The gypsy element can insert into many different loci in genomic DNA. Based on the sequencing of a relatively small number of genomic gypsy elements it was concluded that gypsy was highly sequence-specific in its insertion into genomic DNA; in nearly every example, the target sequence TATATA or TACATA (17-19) was duplicated upon insertion. A recent study in which three gypsy insertions into the ovo gene were sequenced (2) suggested that other target sequences could also be recognized, and suggested a relaxation of the proposed recognition sequence to YRYRYR. The gypsy element moves at high frequency during crosses of flamenco strains to other strains (20). A particularly useful genetic assay for gypsy movement was developed by Mével-Ninio et al. (21), who found that dominant alleles of the X-linked ovo locus, such as ovoD1, could be reverted by retrotransposon insertion. Our previous studies indicate that the ovo region represents a major hotspot for gypsy insertion, with as many as 1/4 of all insertions in the Drosophila genome occurring within this region (2). The ovo locus, required for differentiation of the female germ line, codes for two OVO protein isoforms that differ in their N-termini (22,23). Dominant female-sterile alleles, including ovoD1, are the result of point mutations that create new initiation codons in the 5[prime] region of ovo (24,25). We have used the ovoD1 reversion assay system to generate a larger collection of gypsy insertions, and report here the insertion sites of a total of 26 new insertion mutations within the ovo locus. Remarkably, almost all of the insertions recovered cluster within a region of ~150 bp and most of these fall within the first intron of the major ovo transcripts.

MATERIALS AND METHODS

Isolation of ovoD1 revertants

OvoD1 revertants were isolated by two methods, described in Figure 2. The two methods are genetic crosses (Fig. 2A) and virus particle `feeding' (Fig. 2B). In both the feeding experiments and the genetic crosses, the assay of ovoD1 reversion, originally described by Mével-Ninio et al. (21) and subsequently improved by identification of the flamenco gene as an essential element responsible for high level gypsy mobility (3,20), was used. The genetic crosses involved three steps. First, females of one of three strains, listed in Table 1, were crossed by y v f mal flam1 males (F0). Second, progeny females were crossed to ovoD1 v males (F1); the F2 female progeny were then scored for fertility (ovoD1 reversion). The high frequency of reversion observed (Table 1) indicates that the three strains from which the females were derived must bear flamenco mutations. In the feeding experiments, gypsy particles were first isolated from females of the y v f mal flam strain; these were fed to SS strain larvae as described previously (2).
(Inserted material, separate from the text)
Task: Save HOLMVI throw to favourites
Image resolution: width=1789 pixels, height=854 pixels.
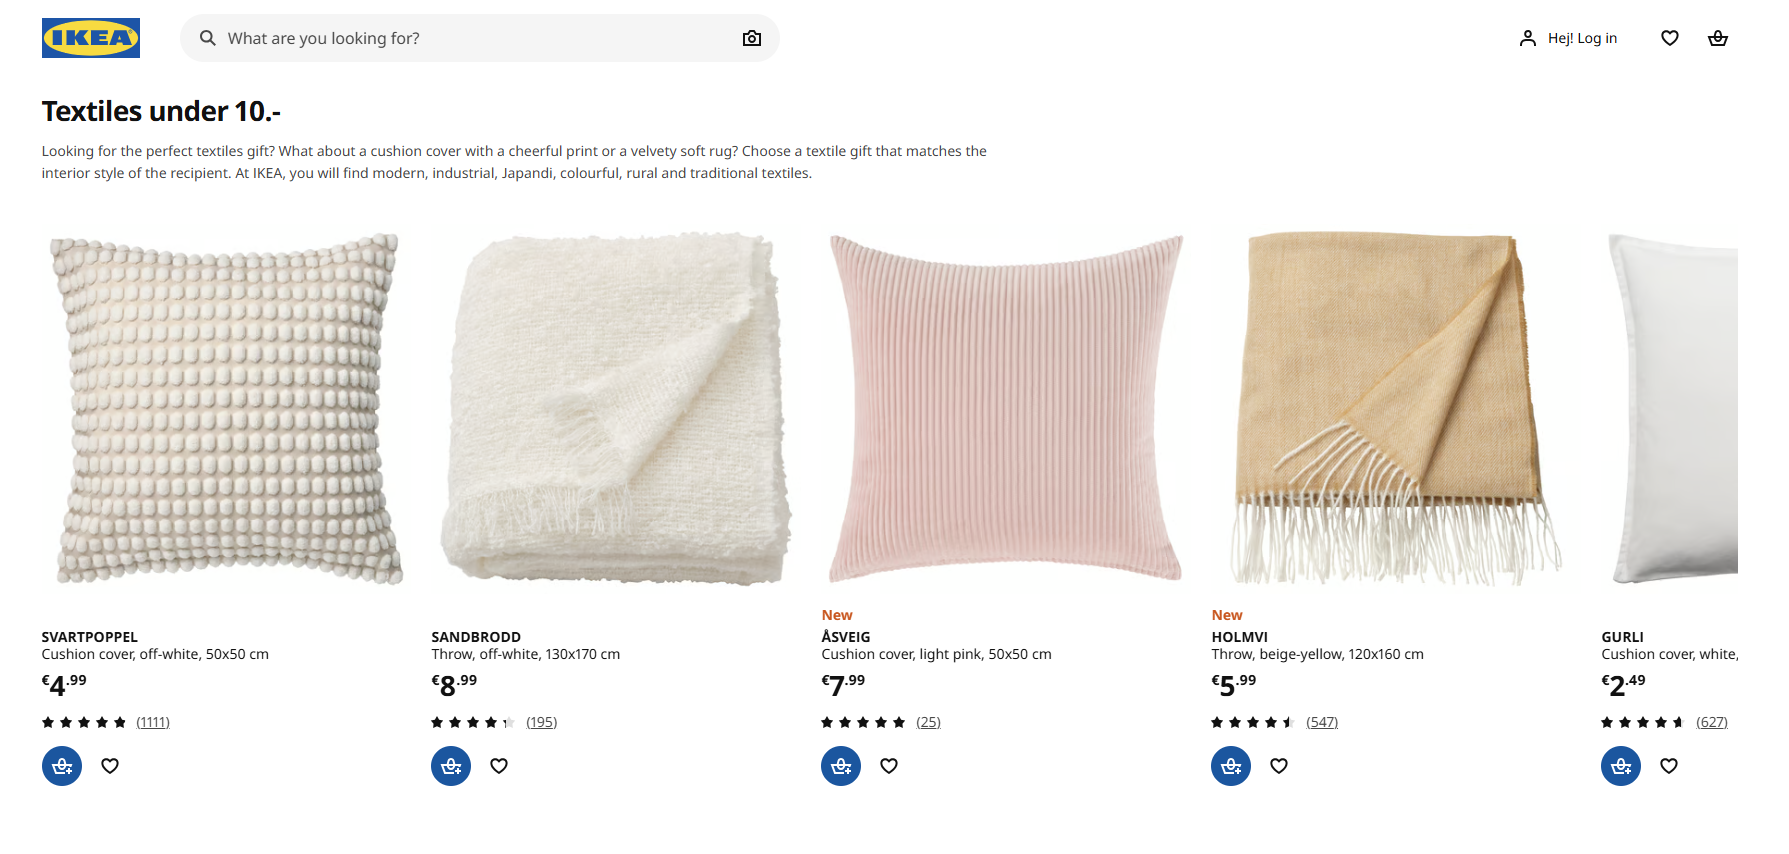Action: pyautogui.click(x=1279, y=766)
Figure 2. Isolation of ovoD1 revertants caused by gypsy insertions (diagram of two methods, crossing and feeding). (A) Method 1: genetic cross. A genetic cross between females of a donor strain (y wa4 ct6 snw flam2) and ovoD1 males was carried out as outlined in the figure. Stocks of ovoDR (revertant) lines were then generated. (B) Method 2: `feeding' experiment. gypsy particles, isolated as described, were fed to the SS strain of flies. Fed SS females were mated with male ovoD1 flies and fertile female progeny were identified and studied further. PCR was performed on the DNA from the progeny of these ovoD1 (revertant) fertile females.

PCR amplification

Genomic DNA was prepared from 50 flies for each insertion stock by using a potassium acetate quickprep. Flies were homogenized in 500 µl of extraction buffer (0.1 M Tris-HCl, pH 9.0; 0.1 M EDTA; 1% SDS) using a glass mortar and pestle and the homogenate was incubated in a 1.5 ml microcentrifuge tube for 30 min at 70°C. Potassium acetate was added to a final concentration of ~0.1 M and the mixture was placed on ice for 30 min. This was spun down at 14 000 r.p.m. in an Eppendorf 5415C microfuge for 15 min at 4°C. The supernatant was transferred to a fresh 1.5 ml tube and the DNA was precipitated by adding 0.5× vol of isopropanol.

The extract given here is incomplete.